The tenant sought a review by the Board. The Board affirmed the November eviction order. The tenant appealed to the Divisional Court and the eviction order was stayed pending appeal. 

During this time, the closing date for the sale was extended until April 30, 2020.

The tenant arranged to move. On February 17, 2020, the tenant signed a lease agreement for an apartment with a new landlord commencing on May 1, 2020. The tenant and the landlord then negotiated a resolution, which included entering into a consent order.

On March 18, 2020, the court issued the Consent Order dismissing the appeal, vacating the stay, and ordering that the eviction order of the Landlord and Tenant Board should be enforced.

However, due to the COVID-19 pandemic, a provincial eviction moratorium had been issued, ordering that all eviction orders be suspended unless the court ordered otherwise upon leave being granted to a party by the court pursuant to the court’s procedures for urgent motions.

The landlord was granted leave to bring the motion on an urgent basis, which was heard by telephone.

Parties’ Positions

The landlord sought an order directing the Sheriff to enforce the eviction order, arguing that the continued tenancy may jeopardize the real estate closing scheduled for April 30, 2020.

The landlord argued that the eviction moratorium should apply only to tenants who would otherwise be evicted for non-payment of rent, to protect those who have lost income because of COVID-19.  

While the tenant had signed a lease for another apartment for May 1st, the new landlord had defaulted on it. The new landlord had stated that he could not evict the existing tenant but clarified that the apartment would be available on June 1st.


At the outset, the court disagreed with the landlord’s argument regarding the purpose and scope of the eviction moratorium, stating:

“There are no limiting terms in the Chief Justice’s order, except for urgent motions. It is not limited to those cases where eviction is related to COVID-19 non-payment of rent; it is not restricted to new evictions arising after March 17th. It applies to all evictions. Given its breadth, the clear intent of the Chief Justice’s eviction moratorium was, during the pandemic, to prevent evictions even though the moratorium could be expected to cause significant economic disruption and adverse financial effects. The Landlord and Tenant Board has also suspended eviction hearings except for those dealing with urgent issues such as illegal acts or threats to health […]. True emergencies will be dealt with. But the primary interest protected is ensuring that everyone stays home and stays healthy during the lockdown period.

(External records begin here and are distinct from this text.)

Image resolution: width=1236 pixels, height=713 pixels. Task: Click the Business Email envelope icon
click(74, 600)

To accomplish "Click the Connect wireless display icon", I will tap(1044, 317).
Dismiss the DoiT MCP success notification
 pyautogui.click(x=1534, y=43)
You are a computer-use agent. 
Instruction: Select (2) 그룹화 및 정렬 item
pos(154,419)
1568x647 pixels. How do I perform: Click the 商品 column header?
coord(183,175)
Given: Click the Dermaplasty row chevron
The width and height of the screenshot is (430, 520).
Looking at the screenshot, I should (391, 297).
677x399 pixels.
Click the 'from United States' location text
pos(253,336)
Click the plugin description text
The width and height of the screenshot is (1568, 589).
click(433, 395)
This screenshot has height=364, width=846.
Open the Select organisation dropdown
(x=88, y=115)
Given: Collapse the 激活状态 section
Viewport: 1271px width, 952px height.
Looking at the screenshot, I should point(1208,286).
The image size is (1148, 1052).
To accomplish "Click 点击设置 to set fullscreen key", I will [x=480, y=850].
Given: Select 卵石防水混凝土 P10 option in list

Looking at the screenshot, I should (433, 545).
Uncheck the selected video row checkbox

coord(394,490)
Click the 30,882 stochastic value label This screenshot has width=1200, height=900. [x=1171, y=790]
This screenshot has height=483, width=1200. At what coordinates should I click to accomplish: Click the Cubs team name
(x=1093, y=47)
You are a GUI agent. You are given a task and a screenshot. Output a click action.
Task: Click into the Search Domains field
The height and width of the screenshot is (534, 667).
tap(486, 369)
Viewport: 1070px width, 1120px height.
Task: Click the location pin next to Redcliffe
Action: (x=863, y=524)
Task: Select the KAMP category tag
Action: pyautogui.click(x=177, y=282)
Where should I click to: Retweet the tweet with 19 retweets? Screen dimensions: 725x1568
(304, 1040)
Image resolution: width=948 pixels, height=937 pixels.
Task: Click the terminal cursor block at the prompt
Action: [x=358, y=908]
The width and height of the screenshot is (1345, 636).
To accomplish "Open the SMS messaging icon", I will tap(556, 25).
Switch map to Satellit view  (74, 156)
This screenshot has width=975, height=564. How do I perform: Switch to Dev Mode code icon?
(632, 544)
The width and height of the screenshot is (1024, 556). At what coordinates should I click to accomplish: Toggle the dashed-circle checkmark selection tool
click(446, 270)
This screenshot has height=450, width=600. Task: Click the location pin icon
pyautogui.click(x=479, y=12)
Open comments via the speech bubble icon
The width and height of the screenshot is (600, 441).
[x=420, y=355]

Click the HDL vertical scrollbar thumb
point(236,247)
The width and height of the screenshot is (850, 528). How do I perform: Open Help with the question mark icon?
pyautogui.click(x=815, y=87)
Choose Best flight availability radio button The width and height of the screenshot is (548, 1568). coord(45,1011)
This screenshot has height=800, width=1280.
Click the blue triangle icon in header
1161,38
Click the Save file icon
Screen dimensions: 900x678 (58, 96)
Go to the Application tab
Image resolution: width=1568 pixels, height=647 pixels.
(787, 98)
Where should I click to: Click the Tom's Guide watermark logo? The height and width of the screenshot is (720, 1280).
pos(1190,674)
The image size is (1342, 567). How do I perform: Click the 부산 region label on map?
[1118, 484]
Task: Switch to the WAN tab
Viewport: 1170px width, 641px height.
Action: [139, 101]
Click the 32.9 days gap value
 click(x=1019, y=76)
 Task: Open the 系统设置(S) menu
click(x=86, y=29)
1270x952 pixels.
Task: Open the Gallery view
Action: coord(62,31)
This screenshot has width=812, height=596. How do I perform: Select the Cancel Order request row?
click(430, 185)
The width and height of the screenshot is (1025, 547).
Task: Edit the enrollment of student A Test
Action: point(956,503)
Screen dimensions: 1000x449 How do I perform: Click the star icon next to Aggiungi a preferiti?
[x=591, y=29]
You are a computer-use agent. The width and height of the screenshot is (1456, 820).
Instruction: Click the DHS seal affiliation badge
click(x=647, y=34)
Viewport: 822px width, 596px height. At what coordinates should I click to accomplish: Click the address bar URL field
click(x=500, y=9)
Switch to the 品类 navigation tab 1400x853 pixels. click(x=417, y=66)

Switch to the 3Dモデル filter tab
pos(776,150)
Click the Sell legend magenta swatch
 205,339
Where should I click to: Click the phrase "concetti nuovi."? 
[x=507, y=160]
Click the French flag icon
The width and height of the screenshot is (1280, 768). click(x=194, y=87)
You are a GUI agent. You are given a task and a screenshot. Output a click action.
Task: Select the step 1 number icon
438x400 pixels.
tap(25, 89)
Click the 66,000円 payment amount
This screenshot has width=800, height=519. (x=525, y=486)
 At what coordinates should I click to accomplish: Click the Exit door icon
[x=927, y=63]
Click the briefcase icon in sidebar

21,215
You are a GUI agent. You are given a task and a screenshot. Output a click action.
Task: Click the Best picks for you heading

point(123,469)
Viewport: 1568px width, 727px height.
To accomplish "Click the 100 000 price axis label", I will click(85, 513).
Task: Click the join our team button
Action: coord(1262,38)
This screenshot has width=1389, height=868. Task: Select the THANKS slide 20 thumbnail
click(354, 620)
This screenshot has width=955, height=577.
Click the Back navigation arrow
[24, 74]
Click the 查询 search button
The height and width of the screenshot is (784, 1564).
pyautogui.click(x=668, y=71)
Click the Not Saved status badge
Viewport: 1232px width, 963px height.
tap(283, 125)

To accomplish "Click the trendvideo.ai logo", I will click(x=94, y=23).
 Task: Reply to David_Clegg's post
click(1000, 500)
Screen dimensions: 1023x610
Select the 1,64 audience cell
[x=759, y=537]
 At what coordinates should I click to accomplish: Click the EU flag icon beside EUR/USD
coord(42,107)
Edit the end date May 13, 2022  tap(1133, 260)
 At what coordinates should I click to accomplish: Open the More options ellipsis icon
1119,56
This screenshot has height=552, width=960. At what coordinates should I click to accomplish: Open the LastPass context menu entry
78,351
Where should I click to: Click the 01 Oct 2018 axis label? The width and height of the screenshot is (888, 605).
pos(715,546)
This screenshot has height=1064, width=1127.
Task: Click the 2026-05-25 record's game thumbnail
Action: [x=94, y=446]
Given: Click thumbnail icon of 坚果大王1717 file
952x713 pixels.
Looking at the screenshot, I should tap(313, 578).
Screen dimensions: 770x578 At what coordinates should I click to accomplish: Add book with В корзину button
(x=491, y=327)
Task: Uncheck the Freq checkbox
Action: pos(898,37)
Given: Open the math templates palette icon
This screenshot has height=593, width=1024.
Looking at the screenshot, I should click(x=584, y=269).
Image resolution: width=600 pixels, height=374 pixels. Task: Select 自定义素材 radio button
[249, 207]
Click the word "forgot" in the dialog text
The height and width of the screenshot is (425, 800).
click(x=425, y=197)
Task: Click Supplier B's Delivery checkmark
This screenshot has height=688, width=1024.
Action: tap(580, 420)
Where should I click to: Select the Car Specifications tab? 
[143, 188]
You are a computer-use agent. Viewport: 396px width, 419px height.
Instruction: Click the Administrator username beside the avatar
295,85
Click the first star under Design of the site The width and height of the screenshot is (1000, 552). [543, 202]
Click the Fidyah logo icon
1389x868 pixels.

The burden is on the landlord, as moving party, to establish that this is an urgent situation which requires eviction of the tenant in the middle of the pandemic. The landlord has not identified a truly urgent situation such as illegal acts by the tenant or threats to health caused by the tenant.”

Additionally, while the landlord had cited the loss of a real estate closing, the court found the evidence speculative and stated that the landlord had not met his burden of establishing irreparable harm or urgent and compelling circumstances. 

The court then stated: 

“[The tenant] lives with his wife and his two young children. He and his family cannot be put on the street. I take judicial notice of the fact that it is harder to visit potential apartments because of COVID-19 risks, and of the fact that if an existing tenant refuses to move, as is the case with the new apartment, it is challenging for a landlord to evict the tenant because of the provincial eviction moratorium.”

The court balanced the concerns of the tenant against the landlord’s evidence. It found that there was no evidence that the sale would not close.

As a result, the landlord’s motion was dismissed.

The court encouraged the tenant to confirm the availability of the new apartment and, otherwise, to search for another apartment. If the tenant failed to do so, the court stated that the landlord could bring a further motion for directions.